Later and separately the more pragmatic Hanae is shown trying to deal with her ill and suicidal husband.  Their destitution had once led them to consider a joint suicide, before Hanae decided to commit herself to life and support their family by becoming a prostitute.  After interrupting another of her husband’s suicide attempts on this occasion, she tells him,
“We’re not going to die, no matter what you say.  I’ll live to see . what will become of a prostitute. I’ll see it for myself.”
Afterwards, the emotionally exhausted Hanae comes back to the main salon, where Tatsuko complains to her,
“Can you not look so worn out?   You’re merchandise.”
Yorie, sick of the humiliation of being a prostitute is then encouraged by the other women to run away and marry her clog-maker fiancé.  They all throw a good-bye party for her and send her off to fulfill her dreams.

The guileless Yumeko goes back to the provincial home of her in-laws to visit her seldom-seen son, but discovers that he has moved to Tokyo and now has a job at a toy factory.  She wonders why he has not come to visit her and worries that he might be ashamed about her profession.

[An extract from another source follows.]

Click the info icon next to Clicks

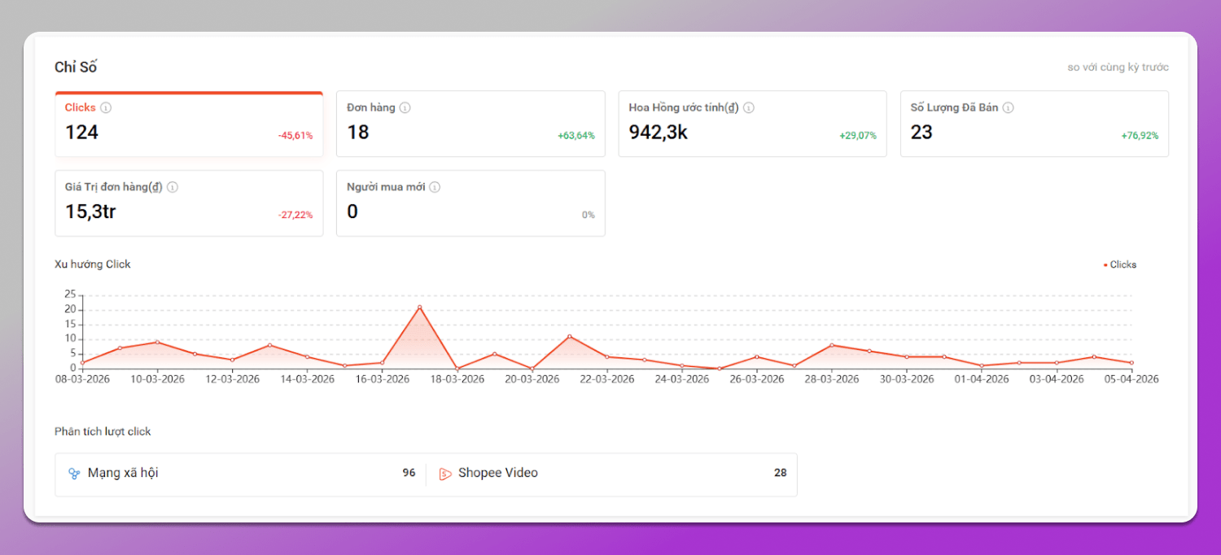[106, 107]
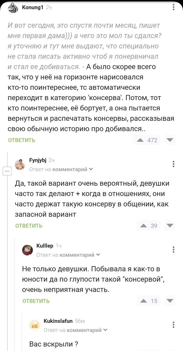Click ОТВЕТИТЬ under Kulllep's comment

tap(36, 301)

3.  Disappointing Outcomes
The women have their aspirations, but the final phase of the film shows that things can only get worse for all five of them.

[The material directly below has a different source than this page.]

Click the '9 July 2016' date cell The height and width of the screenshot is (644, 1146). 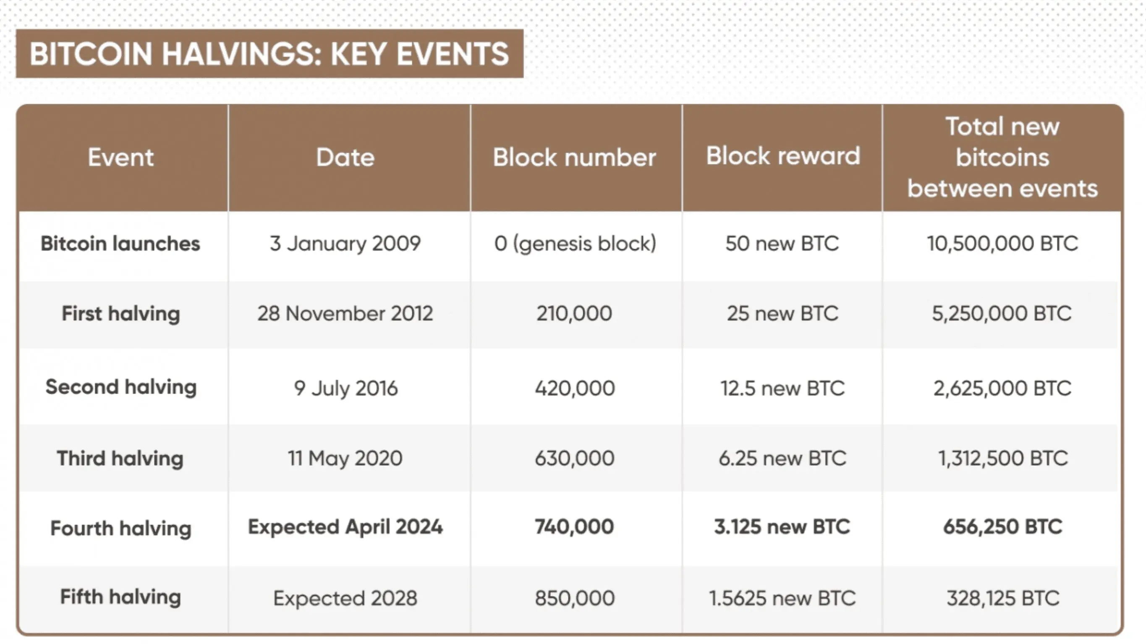345,388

  • Yorie soon returns to the brothel, having fled her failed marriage.  It seems that her husband only wanted a housemaid and a cheap laborer for his clog-making operation.
     
  • Mickey is visited by her father, who urges her to return home.  He tells her that her mother recently died and that he has taken a new wife.  But Mickey concludes that her father only wants her to return in order to uphold “face” for his business operations.  So she renounces him and throws him out the door.
     
  • Yumeko finally meets her son, but in an excellent 146-second shot, he tells her that she has humiliated him.  Then he renounces her and says he never wants to see her again.  So much for Yumeko’s long self-sacrificing efforts to financially support her son’s upbringing!  The disappointment for Yumeko is so great that she soon lapses into madness and has to be taken to an asylum.
     
  • Hanae learns from her dismal husband that they have been evicted from their flat, and so she now has to borrow more money to try to keep them going.
      
  • The crafty Yasumi, who has wangled large sums from would-be fiances by leading them on, is finally seriously beaten up by one of them.
In the end, though, Yasumi recovers from her injuries and turns out to be the only one to have enough money to leave the brothel.  By seductively swindling the owner of a futon shop, she takes it over and now has her own business. 

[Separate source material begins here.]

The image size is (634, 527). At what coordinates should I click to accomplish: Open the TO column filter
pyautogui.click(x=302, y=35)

In the final shots Tatsuko is shown grooming and preparing an innocent newly recruited teenage virgin from the countryside for her new job as a prostitute.  Like all the other women, the new girl has been socially compelled into this role by her family’s indebtedness.  And so it goes.

As with all of Mizoguchi’s cinematic tales, the men depicted are self-centered and generally weak.  It is the women who make difficult decisions and take some action.  Here in this film they are shown to have chosen to sell their bodies and survive rather than to submit to some even more destructive practice such as ritual family suicide. 

Thus there is a certain ambivalence about prostitution in this story. Perhaps it is better regulated than left to operate in the criminal underworld.  It even seems to offer the women better options even than lifelong servitude to an unfeeling and exploitative husband.  Unfortunately, however, the only person who succeeds in this story is the equally exploitative Yasumi.

What was and is needed is not just external prohibitions, but some form of regulation from a compassionate perspective that can give people more wholesome options for autonomous engagement.
★★★

Notes:
  1. Diane Christian and Bruce Jackson (eds.), “Conversations About Great Films: Akasen chitai/Street of Shame”, Goldenrod Handouts, Buffalo Film Seminars, XIX:6, The Center for Studies in American Culture, State University of New York, Buffalo, NY (29 September 2009).
  2. The conversion of the yen in terms of modern US dollars is about 13 yen to the dollar.